#### Listed records ####
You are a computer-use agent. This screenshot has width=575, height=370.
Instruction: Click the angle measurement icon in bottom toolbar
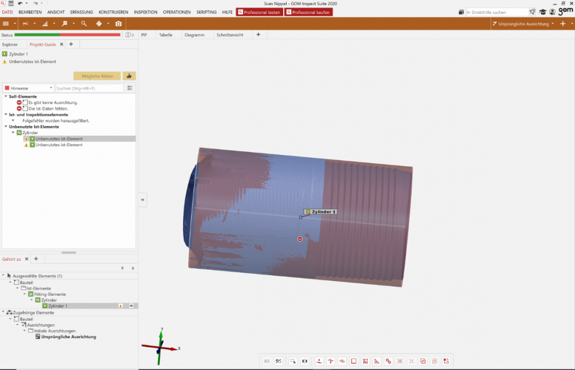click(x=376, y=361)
####
#### Listed records ####
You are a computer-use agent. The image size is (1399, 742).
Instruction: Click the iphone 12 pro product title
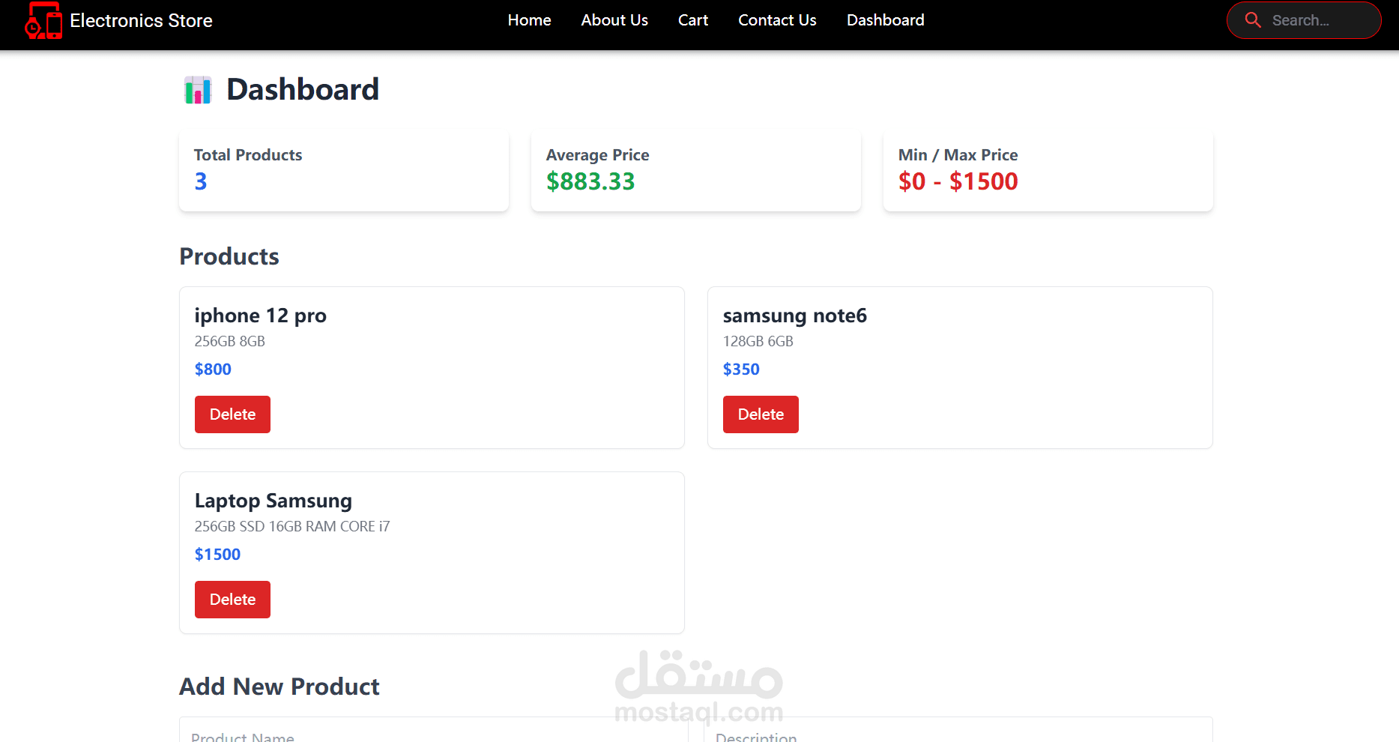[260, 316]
####
▶ _Activity_
Find every line with "computer" in the listing and state how many there are, nothing else.

▶ _Result of this task_
2